What is being asked: Please turn the data below into a numbered list, one line per item, and leave out the blank lines.

Material provided:
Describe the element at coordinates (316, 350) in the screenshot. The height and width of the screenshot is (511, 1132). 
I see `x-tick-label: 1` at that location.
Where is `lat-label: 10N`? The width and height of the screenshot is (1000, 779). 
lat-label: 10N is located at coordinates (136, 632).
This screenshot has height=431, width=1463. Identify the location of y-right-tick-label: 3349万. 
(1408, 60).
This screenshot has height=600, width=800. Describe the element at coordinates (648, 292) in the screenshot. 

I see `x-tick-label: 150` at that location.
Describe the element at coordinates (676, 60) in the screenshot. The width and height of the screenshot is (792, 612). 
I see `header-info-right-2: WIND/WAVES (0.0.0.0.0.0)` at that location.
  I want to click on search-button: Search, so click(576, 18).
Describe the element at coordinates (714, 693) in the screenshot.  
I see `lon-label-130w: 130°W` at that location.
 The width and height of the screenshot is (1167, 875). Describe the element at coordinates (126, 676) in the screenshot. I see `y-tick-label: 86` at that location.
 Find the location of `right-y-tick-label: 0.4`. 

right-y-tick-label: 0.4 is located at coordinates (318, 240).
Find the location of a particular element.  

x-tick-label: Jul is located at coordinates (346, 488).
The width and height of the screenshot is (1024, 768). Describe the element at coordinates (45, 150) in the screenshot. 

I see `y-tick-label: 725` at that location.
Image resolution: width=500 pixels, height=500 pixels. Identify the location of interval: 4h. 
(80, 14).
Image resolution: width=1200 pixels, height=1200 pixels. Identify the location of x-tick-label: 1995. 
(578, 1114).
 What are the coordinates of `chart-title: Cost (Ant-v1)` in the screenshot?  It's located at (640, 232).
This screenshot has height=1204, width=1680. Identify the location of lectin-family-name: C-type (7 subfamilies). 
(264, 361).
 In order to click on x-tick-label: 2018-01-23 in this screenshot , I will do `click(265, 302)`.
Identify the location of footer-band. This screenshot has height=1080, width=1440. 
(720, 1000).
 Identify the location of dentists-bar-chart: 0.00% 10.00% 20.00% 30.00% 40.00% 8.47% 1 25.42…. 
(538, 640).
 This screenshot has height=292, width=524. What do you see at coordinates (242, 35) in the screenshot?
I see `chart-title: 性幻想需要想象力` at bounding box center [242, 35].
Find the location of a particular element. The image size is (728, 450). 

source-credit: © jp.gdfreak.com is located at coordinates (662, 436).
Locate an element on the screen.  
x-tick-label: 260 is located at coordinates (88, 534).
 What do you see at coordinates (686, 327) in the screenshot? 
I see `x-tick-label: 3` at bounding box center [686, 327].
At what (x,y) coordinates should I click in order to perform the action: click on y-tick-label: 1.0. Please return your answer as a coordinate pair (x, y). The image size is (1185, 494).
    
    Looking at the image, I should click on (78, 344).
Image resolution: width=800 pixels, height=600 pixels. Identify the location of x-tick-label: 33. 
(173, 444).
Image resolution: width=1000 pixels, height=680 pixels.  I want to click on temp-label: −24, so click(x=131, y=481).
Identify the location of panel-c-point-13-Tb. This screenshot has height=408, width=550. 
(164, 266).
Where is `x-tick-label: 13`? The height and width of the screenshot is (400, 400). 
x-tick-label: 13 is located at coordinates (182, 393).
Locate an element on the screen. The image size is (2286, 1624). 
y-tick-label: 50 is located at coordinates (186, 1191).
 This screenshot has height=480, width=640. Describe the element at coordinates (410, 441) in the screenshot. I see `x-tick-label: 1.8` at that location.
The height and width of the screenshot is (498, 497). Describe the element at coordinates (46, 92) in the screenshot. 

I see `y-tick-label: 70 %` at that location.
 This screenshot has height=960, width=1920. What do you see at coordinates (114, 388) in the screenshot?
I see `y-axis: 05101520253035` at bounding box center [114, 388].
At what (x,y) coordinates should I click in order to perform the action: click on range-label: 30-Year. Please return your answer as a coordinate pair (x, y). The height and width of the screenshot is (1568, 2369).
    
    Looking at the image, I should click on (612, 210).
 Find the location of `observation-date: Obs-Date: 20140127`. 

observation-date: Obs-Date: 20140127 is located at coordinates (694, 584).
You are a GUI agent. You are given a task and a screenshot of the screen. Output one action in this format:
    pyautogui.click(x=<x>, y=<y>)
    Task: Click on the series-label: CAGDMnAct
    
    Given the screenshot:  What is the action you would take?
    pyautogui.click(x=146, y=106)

Solved problem:
1. Describe the element at coordinates (316, 350) in the screenshot. The height and width of the screenshot is (511, 1132). 
2. I see `x-tick-label: 1` at that location.
3. Where is `lat-label: 10N`? The width and height of the screenshot is (1000, 779). 
4. lat-label: 10N is located at coordinates (136, 632).
5. This screenshot has height=431, width=1463. Identify the location of y-right-tick-label: 3349万. 
6. (1408, 60).
7. This screenshot has height=600, width=800. Describe the element at coordinates (648, 292) in the screenshot. 
8. I see `x-tick-label: 150` at that location.
9. Describe the element at coordinates (676, 60) in the screenshot. The width and height of the screenshot is (792, 612). 
10. I see `header-info-right-2: WIND/WAVES (0.0.0.0.0.0)` at that location.
11.   I want to click on search-button: Search, so click(576, 18).
12. Describe the element at coordinates (714, 693) in the screenshot.  
13. I see `lon-label-130w: 130°W` at that location.
14.  The width and height of the screenshot is (1167, 875). Describe the element at coordinates (126, 676) in the screenshot. I see `y-tick-label: 86` at that location.
15.  Find the location of `right-y-tick-label: 0.4`. 
16. right-y-tick-label: 0.4 is located at coordinates (318, 240).
17. Find the location of a particular element.  
18. x-tick-label: Jul is located at coordinates (346, 488).
19. The width and height of the screenshot is (1024, 768). Describe the element at coordinates (45, 150) in the screenshot. 
20. I see `y-tick-label: 725` at that location.
21. Image resolution: width=500 pixels, height=500 pixels. Identify the location of interval: 4h. 
22. (80, 14).
23. Image resolution: width=1200 pixels, height=1200 pixels. Identify the location of x-tick-label: 1995. 
24. (578, 1114).
25.  What are the coordinates of `chart-title: Cost (Ant-v1)` in the screenshot?  It's located at (640, 232).
26. This screenshot has height=1204, width=1680. Identify the location of lectin-family-name: C-type (7 subfamilies). 
27. (264, 361).
28.  In order to click on x-tick-label: 2018-01-23 in this screenshot , I will do `click(265, 302)`.
29. Identify the location of footer-band. This screenshot has height=1080, width=1440. 
30. (720, 1000).
31.  Identify the location of dentists-bar-chart: 0.00% 10.00% 20.00% 30.00% 40.00% 8.47% 1 25.42…. 
32. (538, 640).
33.  This screenshot has height=292, width=524. What do you see at coordinates (242, 35) in the screenshot?
34. I see `chart-title: 性幻想需要想象力` at bounding box center [242, 35].
35. Find the location of a particular element. The image size is (728, 450). 
36. source-credit: © jp.gdfreak.com is located at coordinates (662, 436).
37. Locate an element on the screen.  
38. x-tick-label: 260 is located at coordinates (88, 534).
39.  What do you see at coordinates (686, 327) in the screenshot? 
40. I see `x-tick-label: 3` at bounding box center [686, 327].
41. At what (x,y) coordinates should I click in order to perform the action: click on y-tick-label: 1.0. Please return your answer as a coordinate pair (x, y). The image size is (1185, 494).
42.     Looking at the image, I should click on (78, 344).
43. Image resolution: width=800 pixels, height=600 pixels. Identify the location of x-tick-label: 33. 
44. (173, 444).
45. Image resolution: width=1000 pixels, height=680 pixels.  I want to click on temp-label: −24, so click(x=131, y=481).
46. Identify the location of panel-c-point-13-Tb. This screenshot has height=408, width=550. 
47. (164, 266).
48. Where is `x-tick-label: 13`? The height and width of the screenshot is (400, 400). 
49. x-tick-label: 13 is located at coordinates (182, 393).
50. Locate an element on the screen. The image size is (2286, 1624). 
51. y-tick-label: 50 is located at coordinates (186, 1191).
52.  This screenshot has height=480, width=640. Describe the element at coordinates (410, 441) in the screenshot. I see `x-tick-label: 1.8` at that location.
53. The height and width of the screenshot is (498, 497). Describe the element at coordinates (46, 92) in the screenshot. 
54. I see `y-tick-label: 70 %` at that location.
55.  This screenshot has height=960, width=1920. What do you see at coordinates (114, 388) in the screenshot?
56. I see `y-axis: 05101520253035` at bounding box center [114, 388].
57. At what (x,y) coordinates should I click in order to perform the action: click on range-label: 30-Year. Please return your answer as a coordinate pair (x, y). The height and width of the screenshot is (1568, 2369).
58.     Looking at the image, I should click on (612, 210).
59.  Find the location of `observation-date: Obs-Date: 20140127`. 
60. observation-date: Obs-Date: 20140127 is located at coordinates (694, 584).
61. You are a GUI agent. You are given a task and a screenshot of the screen. Output one action in this format:
62.     pyautogui.click(x=<x>, y=<y>)
63.     Task: Click on the series-label: CAGDMnAct
64.     Given the screenshot:  What is the action you would take?
65.     pyautogui.click(x=146, y=106)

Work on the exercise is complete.